Anche quando era “costretto” a muoversi entro determinati spazi stilistici e formali, il cinema russo è sempre stato caratterizzato da una forte carica speculativa che, invariabilmente, passa dall’analisi sull’uomo a quella sulla società nel suo complesso, dalla teoria “materialista” alla prassi “naturalista”. Costringendomi ad essere sintetico, e senza addentrarmi affatto nella florida e poderosa cinematografia russo-sovietica, diciamo che il tutto ruota intorno a due fondamentali direttive poetiche. Da un lato, troviamo lo scandaglio psicologico dei personaggi portato talvolta al limite della loro scarnificazione caratteriale. Dall’altro lato, il rapporto che l’uomo ha con la natura, che anche quando è di tipo unicamente materiale e ha poco o nulla di trascendente, non manca mai di conferire un’impronta introspettiva alla sua esistenza.

“Living” di Vasiliy Sigarev è pervaso da questa indole speculativa che caratterizza la migliore tradizione del cinema russo, partendo dal titolo, che suona come un invito (anche un po’ beffardo se si vuole) a ridefinire il senso della vita iniziando dal considerare il come e il quanto la morte sa condizionarne irreversibilmente gli sviluppi. “Living” è naturalmente proteso a trasmettere la sostanza psicodrammatica che scaturisce dal suo sviluppo narrativo, senza ricorrere a gratuiti inserti spettacolari e senza paura di arrivare nudo alla meta, spogliato, cioè, di ogni eccesso retorico o appiglio moralistico. È un film triste e cattivo insieme, che mette al centro della storia l’incapacità dei personaggi di gestire i contraccolpi psicologici prodotti dal sopraggiungere improvviso della morte e della manifestazione gratuita della violenza. L’ambientazione è volutamente privata di precise coordinate spazio temporali, ci si può trovare in ogni luogo e in qualsiasi anno di questa problematica contemporaneità. La neve si estende spesso a perdita d’occhio, contribuendo a generare un clima di palpabile depressione che coinvolge luoghi e persone.

Vasily Sigarev dirige con consapevole padronanza questo film ostinatamente anti-consolatorio, basato su tre storie diverse accomunate dalla condivisione dello stesso spazio sociale e dalla problematica elaborazione del lutto. I protagonisti vivono tutti nello stesso caseggiato ma tra di loro non si conoscono, praticano strade parallele destinate a non incrociarsi mai.

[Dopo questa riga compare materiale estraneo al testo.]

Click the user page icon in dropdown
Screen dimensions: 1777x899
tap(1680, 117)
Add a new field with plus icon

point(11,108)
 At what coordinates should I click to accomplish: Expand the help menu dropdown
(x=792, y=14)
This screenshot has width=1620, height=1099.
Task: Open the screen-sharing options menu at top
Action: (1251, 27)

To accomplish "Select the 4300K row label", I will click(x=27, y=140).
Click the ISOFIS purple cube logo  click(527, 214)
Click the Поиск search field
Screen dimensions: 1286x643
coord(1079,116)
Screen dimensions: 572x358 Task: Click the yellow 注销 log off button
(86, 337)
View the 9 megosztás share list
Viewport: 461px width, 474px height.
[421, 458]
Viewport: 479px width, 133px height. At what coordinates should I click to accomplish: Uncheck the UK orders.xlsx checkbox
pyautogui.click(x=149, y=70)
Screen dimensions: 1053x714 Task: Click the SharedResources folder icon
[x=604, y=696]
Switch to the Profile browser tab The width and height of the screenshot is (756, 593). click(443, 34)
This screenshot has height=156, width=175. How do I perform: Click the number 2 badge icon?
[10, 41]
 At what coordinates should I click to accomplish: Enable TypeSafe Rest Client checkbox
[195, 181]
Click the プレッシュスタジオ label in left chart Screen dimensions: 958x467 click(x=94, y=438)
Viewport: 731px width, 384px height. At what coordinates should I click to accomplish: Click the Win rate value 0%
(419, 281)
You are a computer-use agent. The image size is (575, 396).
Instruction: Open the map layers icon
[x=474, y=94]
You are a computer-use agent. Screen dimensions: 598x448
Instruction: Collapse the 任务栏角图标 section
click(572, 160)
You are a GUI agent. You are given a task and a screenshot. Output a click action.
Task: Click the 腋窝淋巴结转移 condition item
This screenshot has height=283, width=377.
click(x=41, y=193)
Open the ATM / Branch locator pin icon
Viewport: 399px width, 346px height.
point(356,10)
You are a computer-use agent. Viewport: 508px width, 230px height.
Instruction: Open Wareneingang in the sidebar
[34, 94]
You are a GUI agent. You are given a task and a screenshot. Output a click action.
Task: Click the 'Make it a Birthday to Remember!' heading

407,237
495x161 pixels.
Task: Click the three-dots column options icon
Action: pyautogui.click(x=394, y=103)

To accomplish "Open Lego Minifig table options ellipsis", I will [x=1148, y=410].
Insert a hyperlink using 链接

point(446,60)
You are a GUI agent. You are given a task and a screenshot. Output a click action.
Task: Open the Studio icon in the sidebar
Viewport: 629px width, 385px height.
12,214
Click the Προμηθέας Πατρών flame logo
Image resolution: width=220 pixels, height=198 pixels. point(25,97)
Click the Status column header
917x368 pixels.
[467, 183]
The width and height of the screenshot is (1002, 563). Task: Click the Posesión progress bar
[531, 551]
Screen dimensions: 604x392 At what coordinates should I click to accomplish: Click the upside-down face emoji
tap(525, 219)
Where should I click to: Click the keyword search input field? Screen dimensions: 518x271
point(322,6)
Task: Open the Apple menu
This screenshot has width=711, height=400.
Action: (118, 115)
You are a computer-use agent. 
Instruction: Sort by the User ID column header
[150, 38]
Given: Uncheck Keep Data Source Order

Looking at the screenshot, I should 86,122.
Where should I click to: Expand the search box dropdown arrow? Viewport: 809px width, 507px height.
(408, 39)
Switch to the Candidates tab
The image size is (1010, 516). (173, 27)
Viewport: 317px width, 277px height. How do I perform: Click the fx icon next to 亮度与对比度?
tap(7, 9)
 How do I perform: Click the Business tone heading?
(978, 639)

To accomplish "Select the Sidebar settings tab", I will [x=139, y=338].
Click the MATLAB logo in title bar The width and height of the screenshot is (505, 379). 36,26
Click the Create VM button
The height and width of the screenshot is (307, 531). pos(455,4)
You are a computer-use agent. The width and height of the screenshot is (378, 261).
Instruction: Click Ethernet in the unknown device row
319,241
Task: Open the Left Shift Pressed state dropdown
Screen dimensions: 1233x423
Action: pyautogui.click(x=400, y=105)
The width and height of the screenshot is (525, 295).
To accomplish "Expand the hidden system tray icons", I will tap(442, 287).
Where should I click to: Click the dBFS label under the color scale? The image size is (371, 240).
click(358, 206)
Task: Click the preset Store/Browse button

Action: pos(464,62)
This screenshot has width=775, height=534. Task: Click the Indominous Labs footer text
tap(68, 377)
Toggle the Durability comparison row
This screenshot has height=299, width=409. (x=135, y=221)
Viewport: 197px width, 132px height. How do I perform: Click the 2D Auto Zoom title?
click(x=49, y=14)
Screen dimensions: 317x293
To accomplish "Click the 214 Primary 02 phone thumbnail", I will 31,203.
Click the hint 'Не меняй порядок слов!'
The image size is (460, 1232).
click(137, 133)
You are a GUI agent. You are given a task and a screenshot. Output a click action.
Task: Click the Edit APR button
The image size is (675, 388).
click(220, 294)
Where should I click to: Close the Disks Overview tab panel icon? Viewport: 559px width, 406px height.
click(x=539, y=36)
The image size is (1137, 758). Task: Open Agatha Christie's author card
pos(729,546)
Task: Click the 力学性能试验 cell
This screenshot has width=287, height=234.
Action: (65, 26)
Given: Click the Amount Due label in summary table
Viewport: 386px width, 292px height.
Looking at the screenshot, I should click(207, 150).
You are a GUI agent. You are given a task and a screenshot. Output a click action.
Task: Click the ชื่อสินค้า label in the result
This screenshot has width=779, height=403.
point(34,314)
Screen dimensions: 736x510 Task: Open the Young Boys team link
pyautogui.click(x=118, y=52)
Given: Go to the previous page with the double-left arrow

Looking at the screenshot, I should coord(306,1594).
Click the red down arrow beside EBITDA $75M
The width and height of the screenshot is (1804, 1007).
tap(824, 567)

Si sfiorano solo qualche volta, ignari che la morte metterà ognuno in uno stato di dolorosa attesa. Perché la morte è così quando è prodotta da cause che si ritengono profondamente ingiuste : arriva all’improvviso e poi non smette di popolare i luoghi della mente. Sigarev ne fa un oggetto materico capace ogni volta di allontanare il momento della compiuta consolazione. Ne fa un frutto della cattiveria umana, del banditismo metropolitano, dell’indifferenza vigliacca, dell’egoismo domestico, dell’ingiustizia sociale. Mali di sistema che non vengono mai mostrati in pompa magna, ma messi in controluce a fare da cornice silente a delle esistenze private della felicità di vivere. Uomini e donne che piangono la morte delle persone amate e che conducono una vita che è la fedele proiezione del dolore lancinante che portano nel cuore. Esistenze abitate da fantasmi dalle fattezze umane, da corpi che si ribellano al loro deperimento, dallo sconforto che sconfina nella follia visionaria. In questa costruzione psicodrammatica, il montaggio gioca un ruolo fondamentale, facendo essere la vita e la morte due entità indistinguibili. Vasily Sigarev mischia abilmente le carte lasciando sempre qualche dubbio sulla determinazione precisa del momento della morte e sulle concrete modalità delle sue transizioni nella vita terrena. Il bambino che aspetta speranzoso l’arrivo del padre, la ragazza che piange per la violenza brutale subita dall’amato compagno, la donna che si oppone ferocemente alla sepoltura delle piccole figlie. Tutte persone che non vogliono rassegnarsi alla perdita definitiva dei propri cari, che finiscono per vedere ciò che più desiderano, a indirizzare i propri pensieri verso le uniche cose che possono dargli consolazione. Perché, senza la presenza tangibile delle persone amate, la loro vita somiglia ancora di più alla morte che stanno piangendo. Grande film.